**Selected excerpt:**

Maximum Sum

Time Limit:500MS Memory Limit:65536KB 64bit IO Format:%I64d & %I64u

Description

Given a 2-dimensional array of positive and negative integers, find the sub-rectangle with the largest sum. The sum of a rectangle is the sum of all the elements in that rectangle. In this problem the sub-rectangle with the largest sum is referred to as the maximal sub-rectangle. A sub-rectangle is any contiguous sub-array of size 1 × 1 or greater located within the whole array.

As an example, the maximal sub-rectangle of the array:

0	−2	−7	0
9	2	−6	2
−4	1	−4	1
−1	8	0	−2

is in the lower-left-hand corner and has the sum of 15.

Input

The input consists of an N × N array of integers. The input begins with a single positive integer N on a line by itself indicating the size of the square two dimensional array. This is followed by N² integers separated by white-space (newlines and spaces). These N² integers make up the array in row-major order (i.e., all numbers on the first row, left-to-right, then all numbers on the second row, left-to-right, etc.). N may be as large as 100. The numbers in the array will be in the range [−127, 127].

Output

The output is the sum of the maximal sub-rectangle.

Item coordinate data
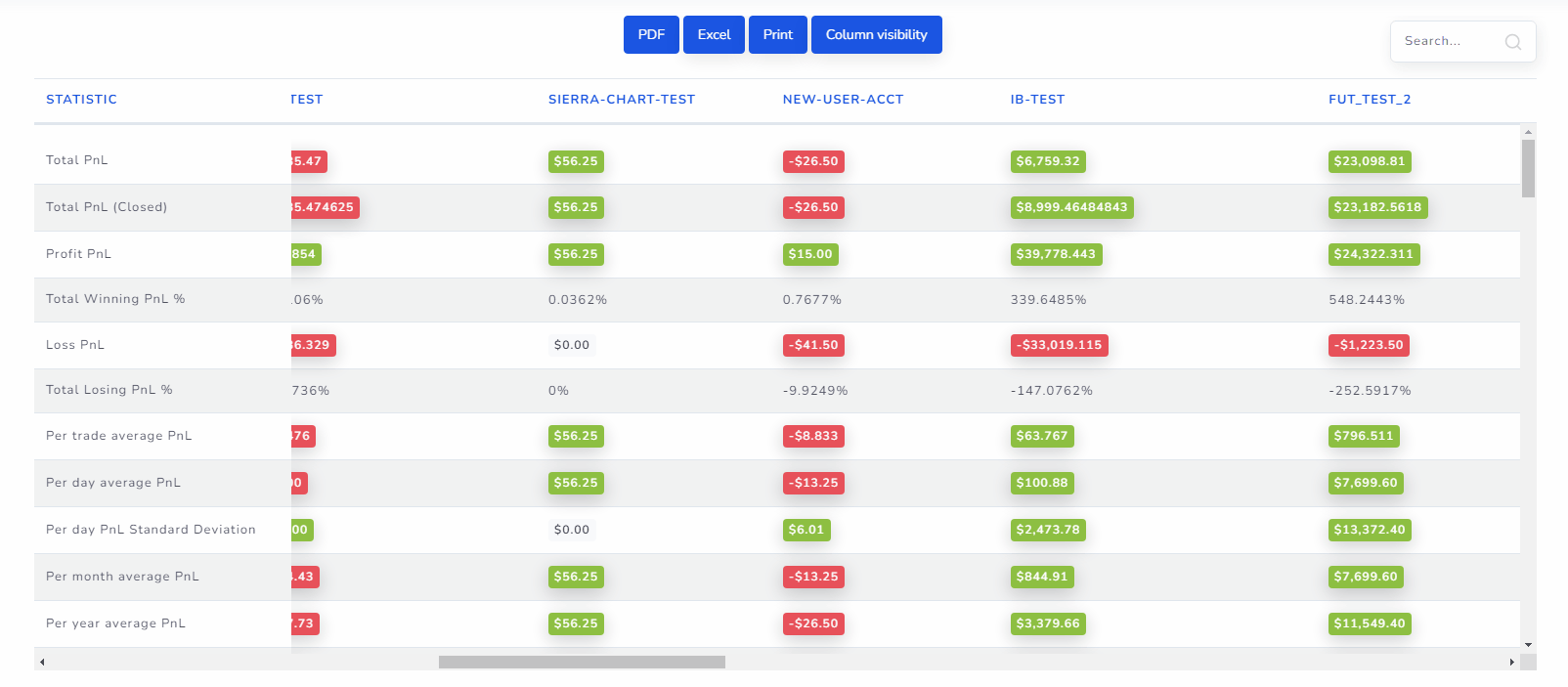
Task: Click the horizontal scrollbar thumb
Action: (x=582, y=662)
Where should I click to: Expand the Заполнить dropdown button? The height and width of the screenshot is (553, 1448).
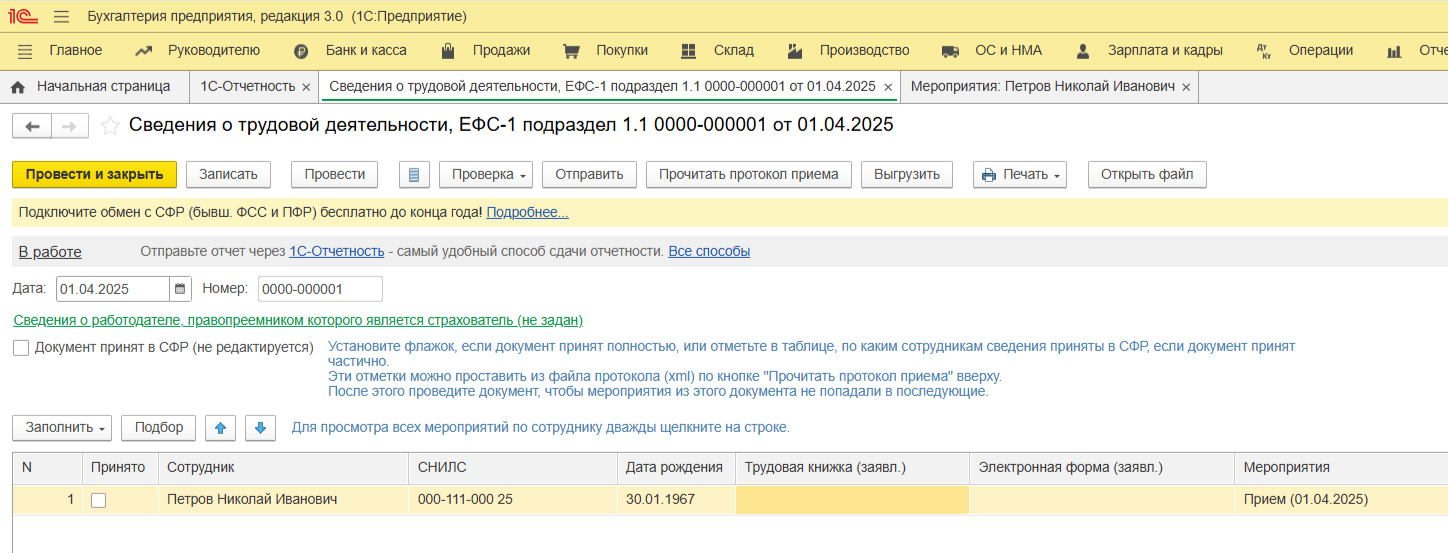(62, 428)
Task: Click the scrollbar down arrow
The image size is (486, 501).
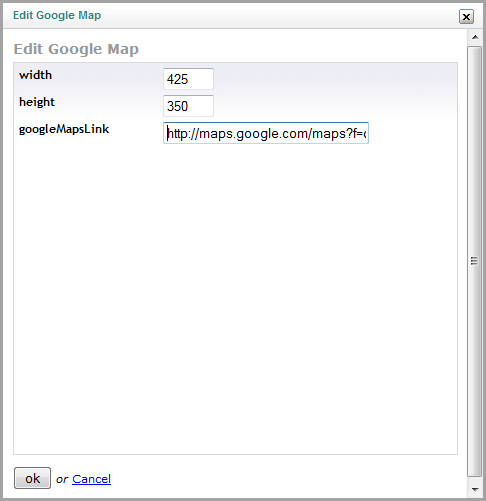Action: pos(475,489)

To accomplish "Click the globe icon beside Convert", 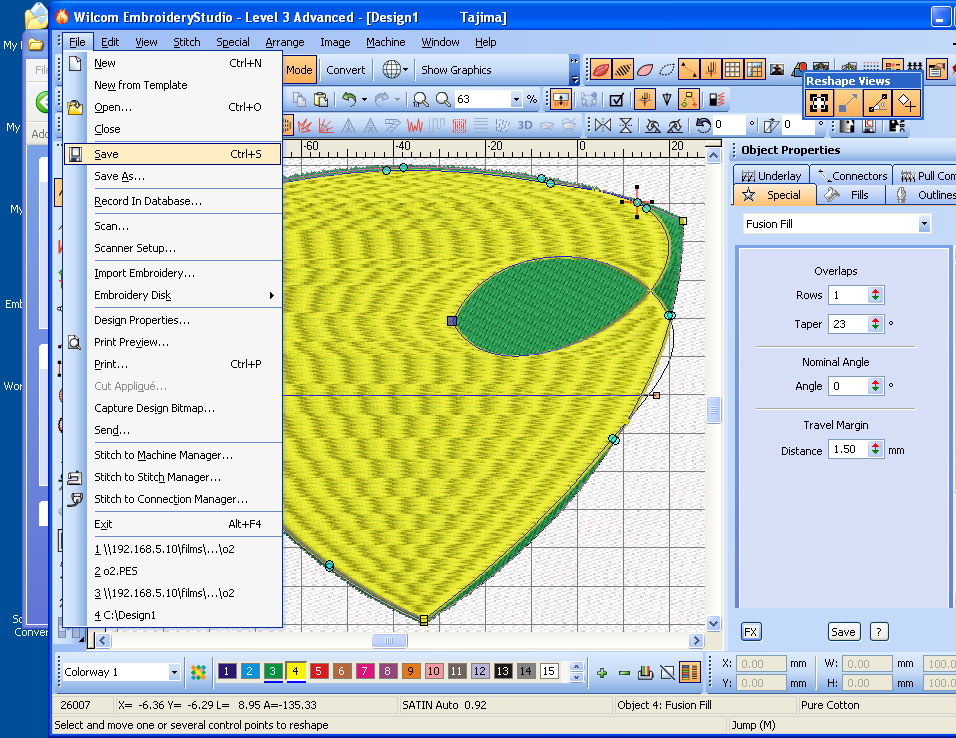I will (392, 70).
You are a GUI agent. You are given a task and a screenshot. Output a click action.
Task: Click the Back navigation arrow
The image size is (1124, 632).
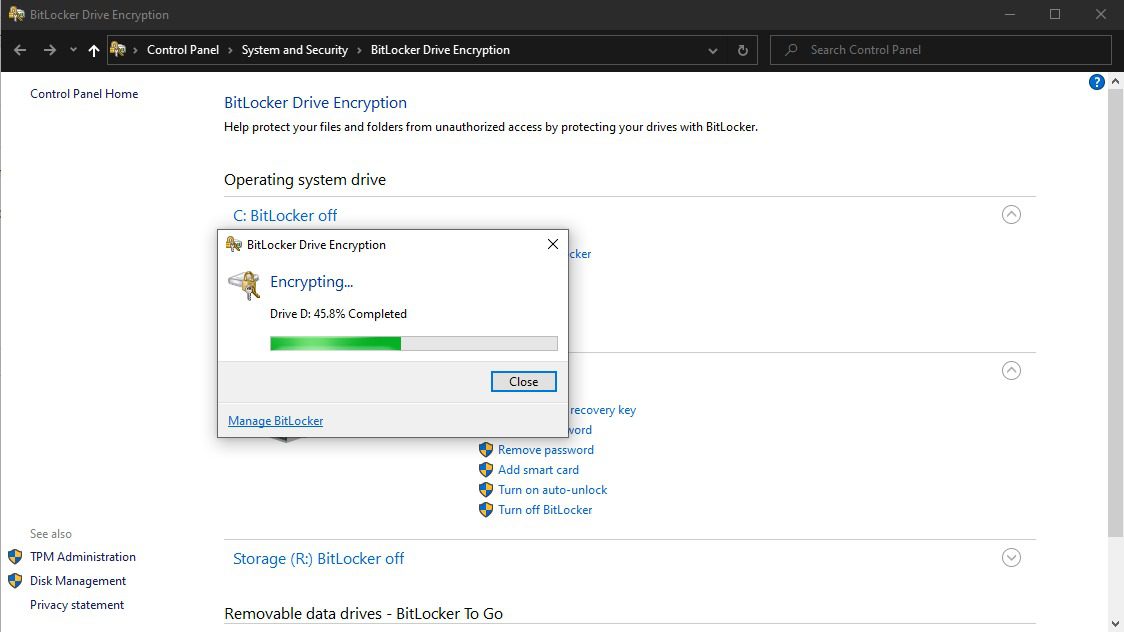click(20, 50)
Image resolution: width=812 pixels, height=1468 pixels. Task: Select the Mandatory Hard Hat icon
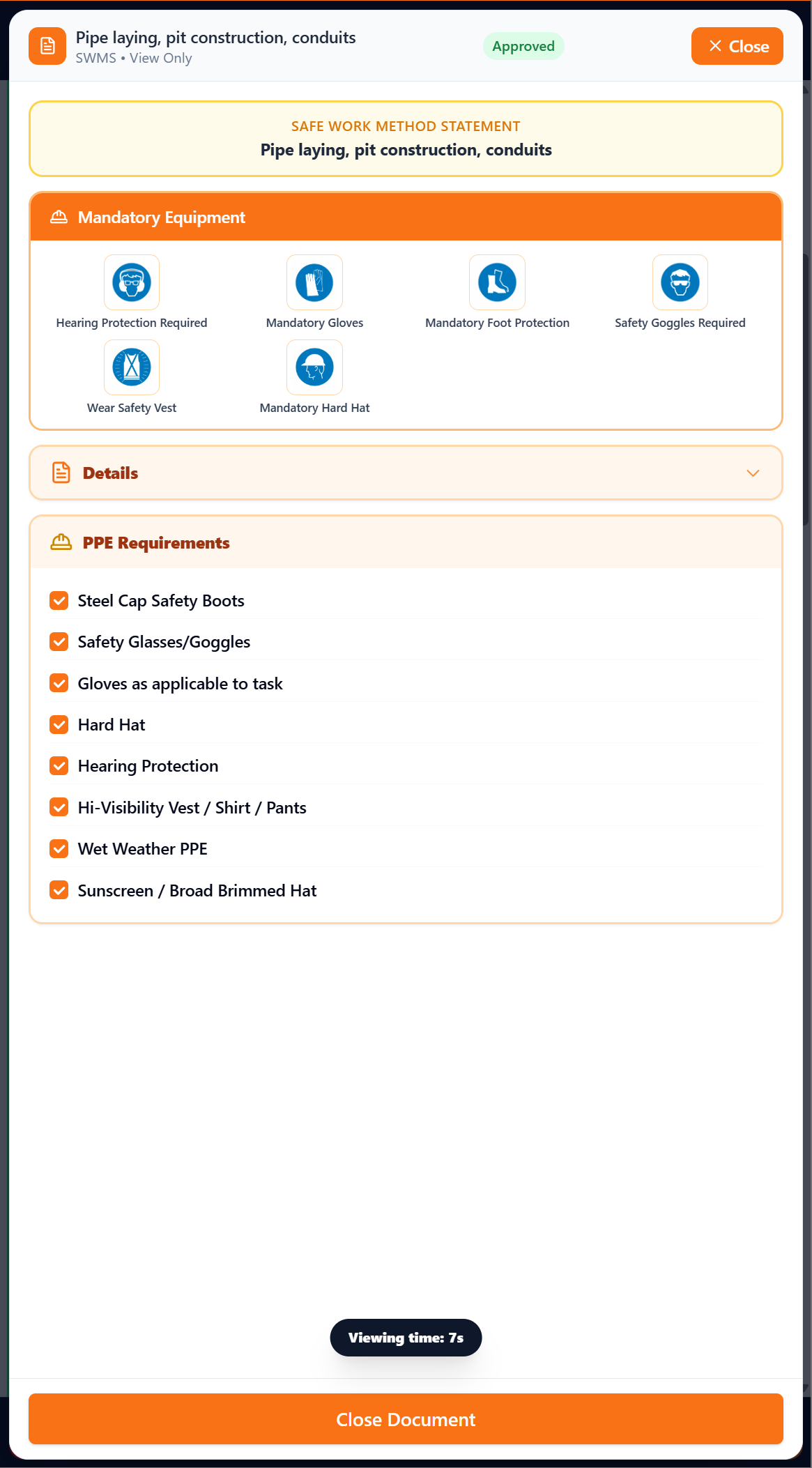pyautogui.click(x=314, y=367)
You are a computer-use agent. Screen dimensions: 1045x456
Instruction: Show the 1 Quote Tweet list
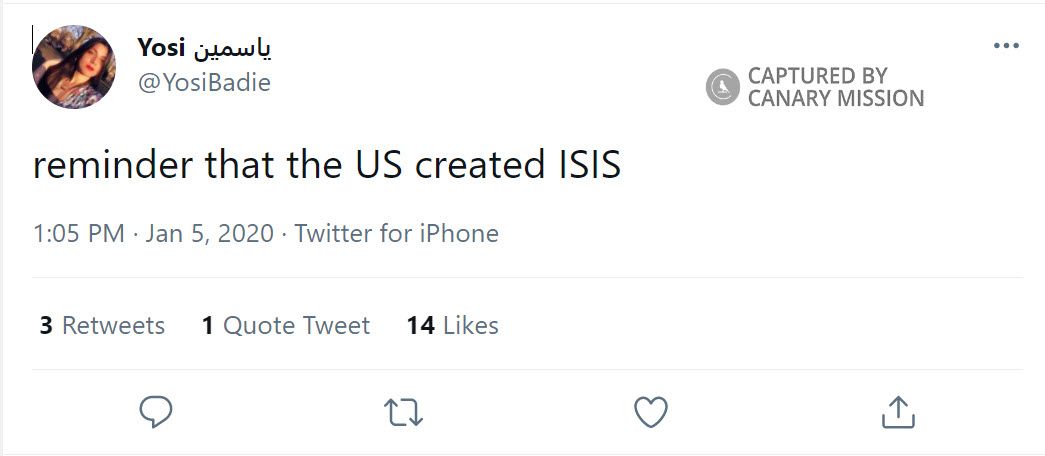pyautogui.click(x=285, y=325)
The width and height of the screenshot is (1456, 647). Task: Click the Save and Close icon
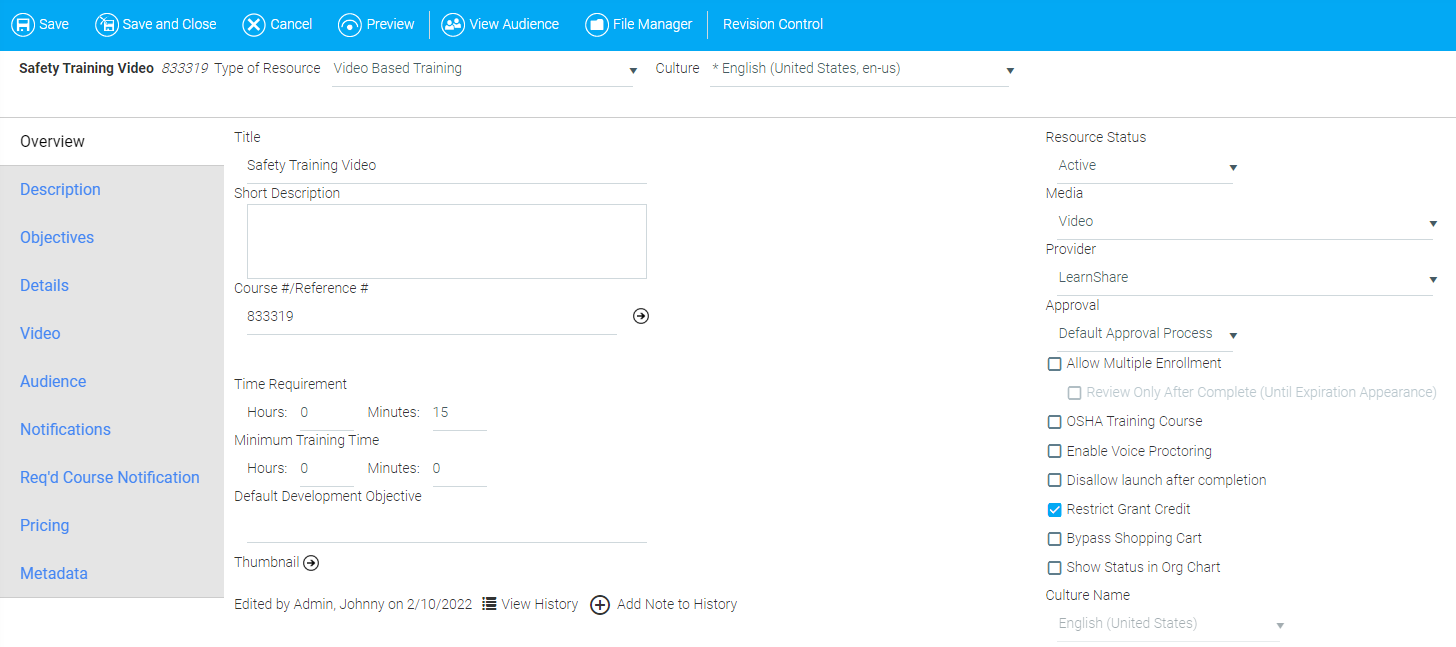tap(106, 24)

**To be done:**
Reproduce the portion of the Maximum Sum problem statement from "is in the lower-left-hand" up to and including "range [−127, 127].".

**Task answer:**
is in the lower-left-hand corner and has the sum of 15.

Input

The input consists of an N × N array of integers. The input begins with a single positive integer N on a line by itself indicating the size of the square two dimensional array. This is followed by N² integers separated by white-space (newlines and spaces). These N² integers make up the array in row-major order (i.e., all numbers on the first row, left-to-right, then all numbers on the second row, left-to-right, etc.). N may be as large as 100. The numbers in the array will be in the range [−127, 127].